Among both Hispanics and Chinese, dietary intake of high fat/processed foods was lower in neighborhoods with a higher proportion of foreign-born Hispanics and Chinese (P<.001 for Hispanics, and P=.003 for Chinese). Among Hispanics, physical activity levels were higher among participants living in areas with lower proportions of foreign born residents than among those living in areas with more foreign born residents (P <.001). No clear pattern was present among Chinese.
Participant reports of neighborhood quality were significantly (at p<.05) and linearly patterned by neighborhood immigrant composition quartile for 10 of 12 tests (Figure 1, crude associations presented). With the exception of the availability of healthy food environment scale, higher quartiles of neighborhood immigrant composition exhibited worse environments than the lower quartiles for all significant associations. Hispanic residents living in the higher quartiles of neighborhood immigrant composition reported significantly better healthy food environments (p<.001), but also reported worse walkability (p<.001), worse neighborhood safety (p<.001), worse social cohesion/trust (p<.001), and lower neighborhood civic participation (p<.001) than their counterparts living in neighborhoods with lower proportions of foreign-born Latin Americans. Likewise, Chinese participants living with higher proportions of foreign-born Chinese neighbors reported marginally better healthy food environments (p=.06) than counterparts living with fewer foreign-born Chinese neighbors, but also worse walkability (p=.04), worse neighborhood safety (p<.001), worse social cohesion/trust (p=.017), fewer recreational exercise facilities (p=.001), and lower neighborhood-based civic participation (p=.02).
Table 3 shows the associations of neighborhood immigrant composition with diet after adjustment for covariates. Living in a neighborhood with high proportions of immigrants was significantly associated with beneficial dietary intake among both Hispanics and Chinese. The age and gender adjusted mean difference in the high fats/processed meats dietary factor, comparing the top to bottom neighborhood % immigrant quartile, was −0.57 (95% Confidence Limits (CL):−0.71, −0.43) for Hispanics and was −0.14 (CL −0.24, −0.04) for Chinese. (Table 3 Model 1). These differences persisted (p<.10) after adjustment for nativity, income, education, tract poverty, language, and years in the US among both groups (Model 5). For example, the adjusted mean difference in the high fats/processed meat dietary factor for the top vs. bottom quartile among Hispanics was −0.47 (CL: −.69, −.25), however neighborhood immigrant composition associations with diet were marginally significant in Model 5 among Chinese (top vs. bottom quartile: −0.10 (CL: −0.20, 0.01)). The linear trend in diet across enclave categories was statistically significant for Hispanics and marginally significant for Chinese, and associations were substantially (over 4 times) stronger in Hispanics than in Chinese.

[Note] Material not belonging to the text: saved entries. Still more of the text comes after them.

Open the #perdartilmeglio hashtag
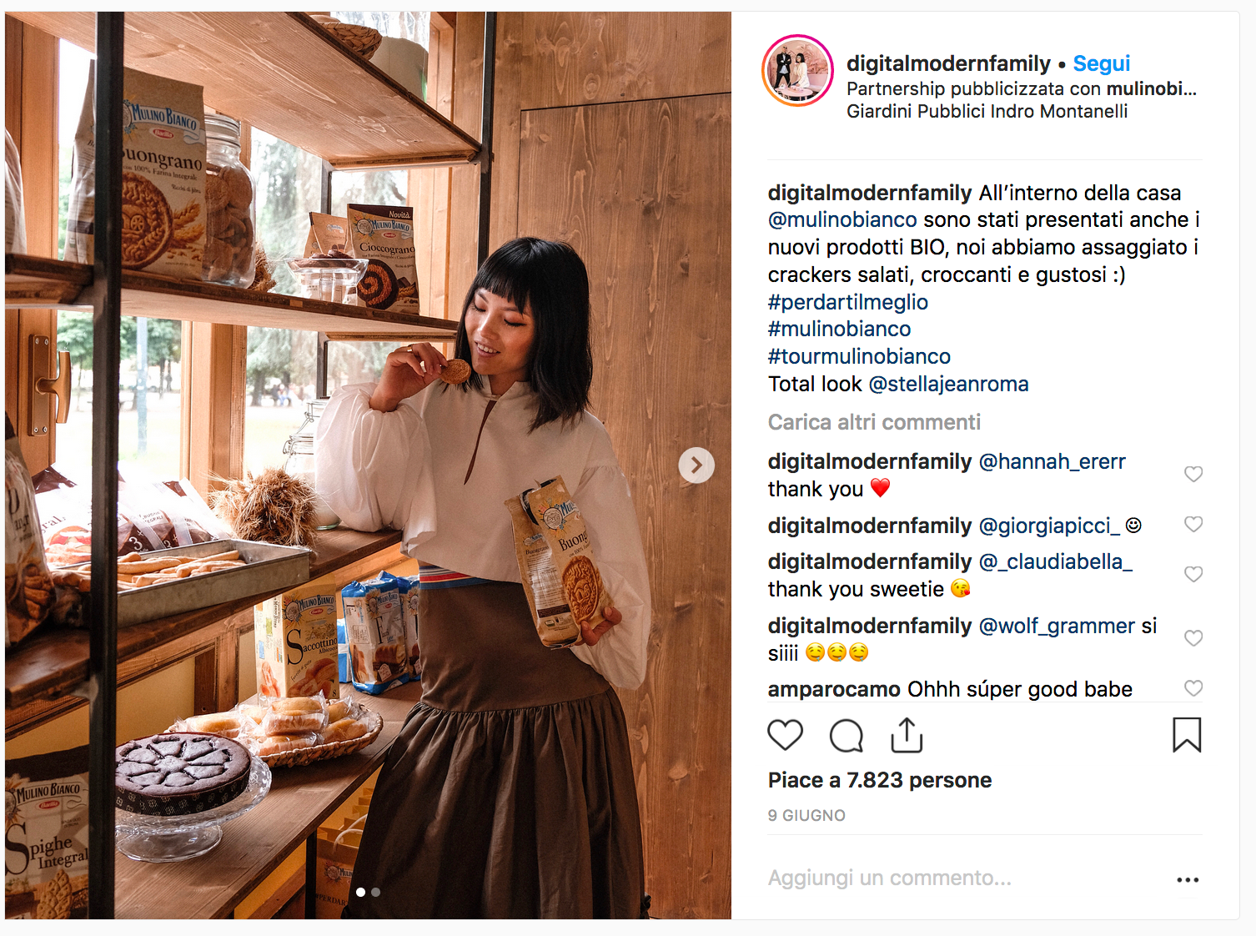1256x936 pixels. tap(848, 302)
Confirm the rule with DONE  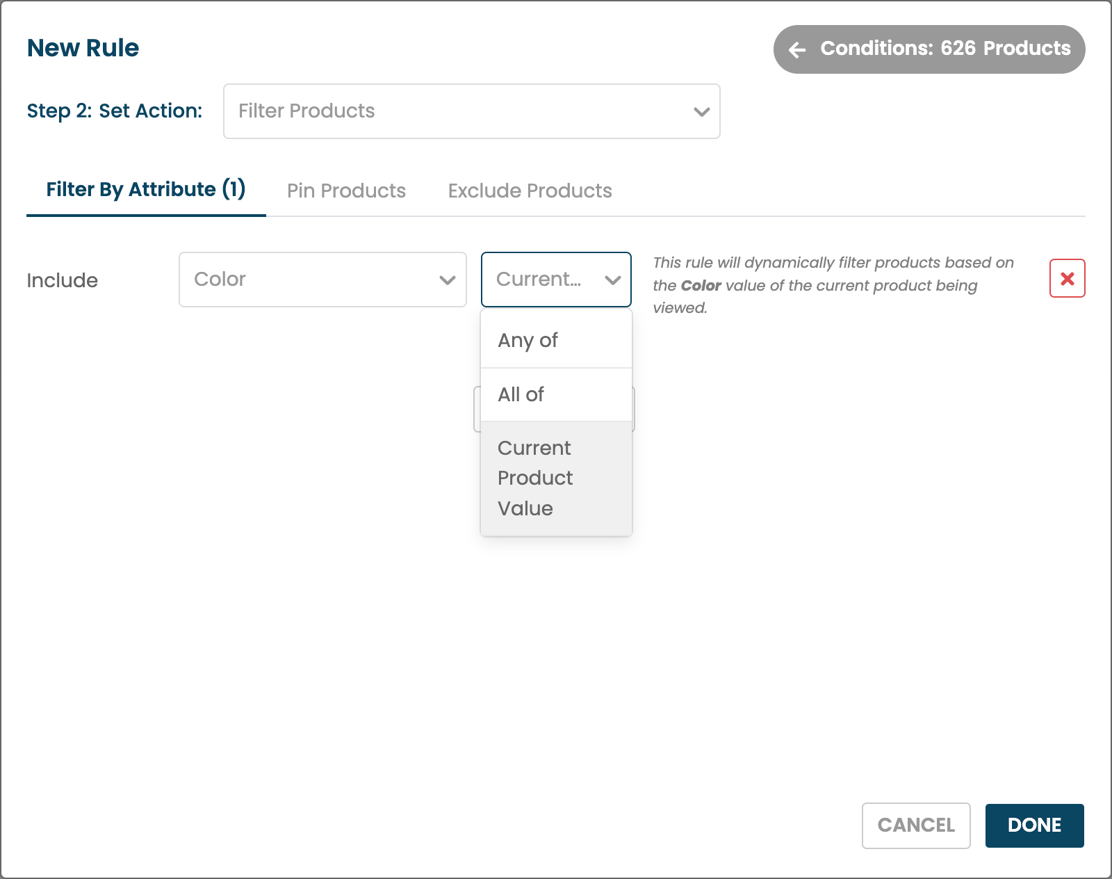click(1034, 825)
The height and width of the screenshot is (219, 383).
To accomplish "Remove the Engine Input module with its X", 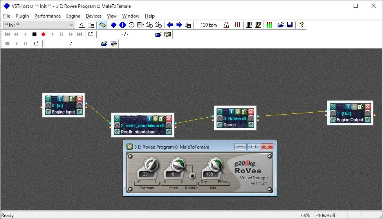I will point(79,99).
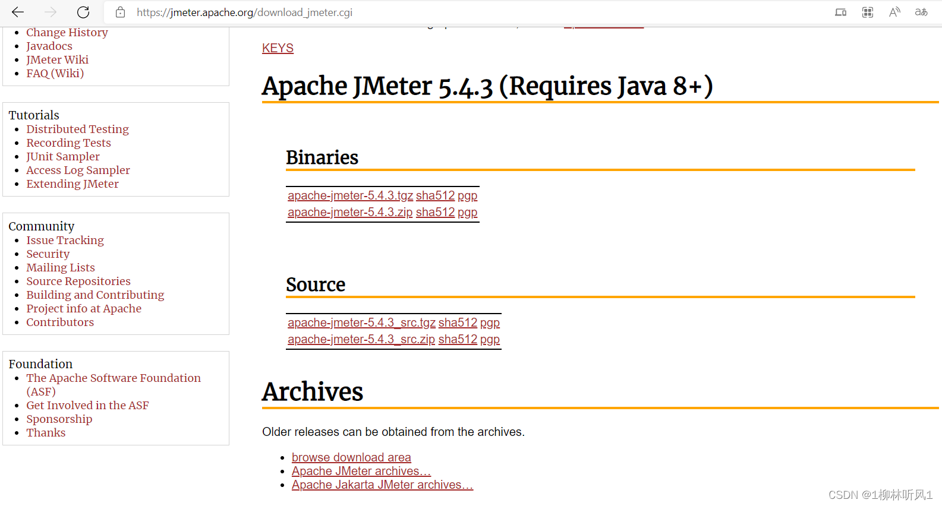This screenshot has height=506, width=942.
Task: View site info via the lock icon
Action: point(120,12)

Mean weekly physical activity was associated with immigrant neighborhood composition in Hispanics but not in Chinese (Table 4). Hispanics living in the highest quartile of immigrant Latino neighborhoods exhibited lower weekly physical activity compared with those in the lowest quartile of neighborhood immigrants (Table 4, Model 1:age and gender adjusted mean difference: −1564, CL: −2050,−1079). This association remained after additional adjustment for nativity, education, income, neighborhood poverty, language, and time in the US (Table 4, Model 5, comparing the top to bottom quartile of neighborhood immigrant composition −756, CL: −1395, −117). There was a significant linear trend among Hispanics (p=.027), where neighborhoods with higher immigrant composition displayed lower average physical activity.

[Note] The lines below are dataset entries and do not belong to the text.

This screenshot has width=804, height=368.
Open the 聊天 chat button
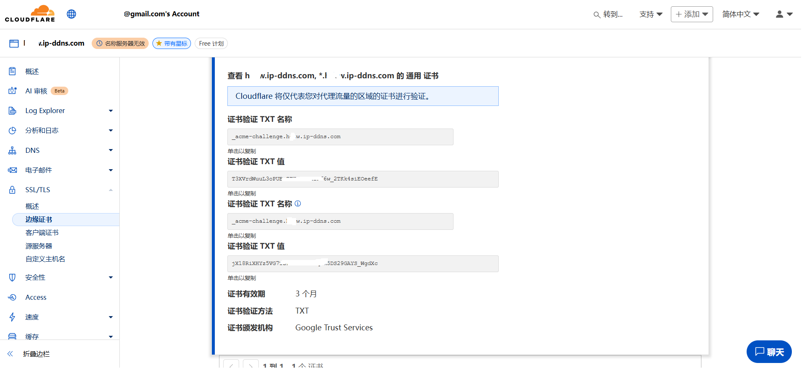pos(769,352)
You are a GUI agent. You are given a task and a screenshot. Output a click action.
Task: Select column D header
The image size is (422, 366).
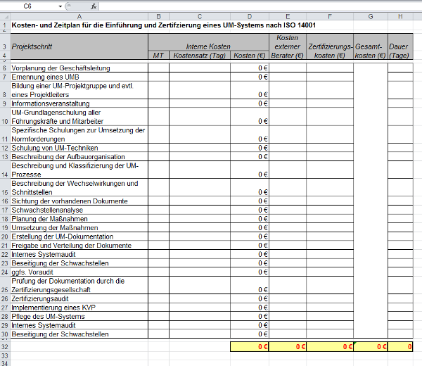249,16
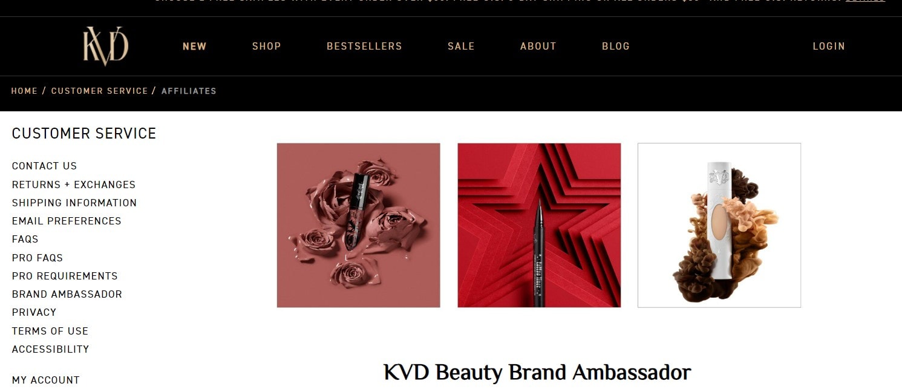
Task: Select CUSTOMER SERVICE breadcrumb link
Action: coord(100,91)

Table 5 shows associations of neighborhood immigrant composition with diet and physical activity after further adjustment for reported neighborhood characteristics (presented in the four leftmost columns of Table 5). Among both Hispanic and Chinese participants, immigrant neighborhood composition remained significantly associated with diet, after adjusting for reported neighborhood quality variables (See trend tests for neighborhood % immigrant quartiles in Table 5, models 6A–6D). In contrast, among Hispanics, associations of neighborhood immigrant composition with physical activity were reduced in magnitude and were no longer statistically significant after adjustment for the neighborhood walkability scale or neighborhood civic participation index (models 7A and 7D in Table 5). However associations of immigrant composition with physical activity among Hispanics remained significant after adjustment for neighborhood safety, social cohesion, and more exercise facilities (Models 7B, 7C, 7E respectively).
Table 5 also shows associations of each of the self-reported neighborhood quality measures with diet or physical activity after controlling for neighborhood immigrant composition, neighborhood poverty, and all the individual-level variables shown in Table 3 and and44 (see the extreme right columns of Table 5). Hispanics living in neighborhoods with healthier food neighborhood environments displayed better diets, before (not shown) and after adjustment for all covariates in Model 5 (Table 5 rightmost column, Model 6A, a one-point increase in healthy food environment scale is associated with −0.11 point difference in the high fat/processed meats dietary pattern, p=.009). In contrast, healthier neighborhood food environment was not significantly associated with diet among Chinese (Model 6A).
Among Hispanics, 3 of the 5 tract-level neighborhood quality scales/indices were associated with physical activity in final models. For example, those reporting one-point better walking environments exhibited 1393 more weekly METS of physical activity (p<.001, Model 7A). Neighborhood contexts associated with more physical activity among Hispanics, in addition to walkability, included more neighborhood-based civic participation (p<.001, Model 7D), and the presence of more reported exercise facilities (p<.001, Model 7E). Neither neighborhood safety nor social cohesion was associated with diet or physical activity in final models.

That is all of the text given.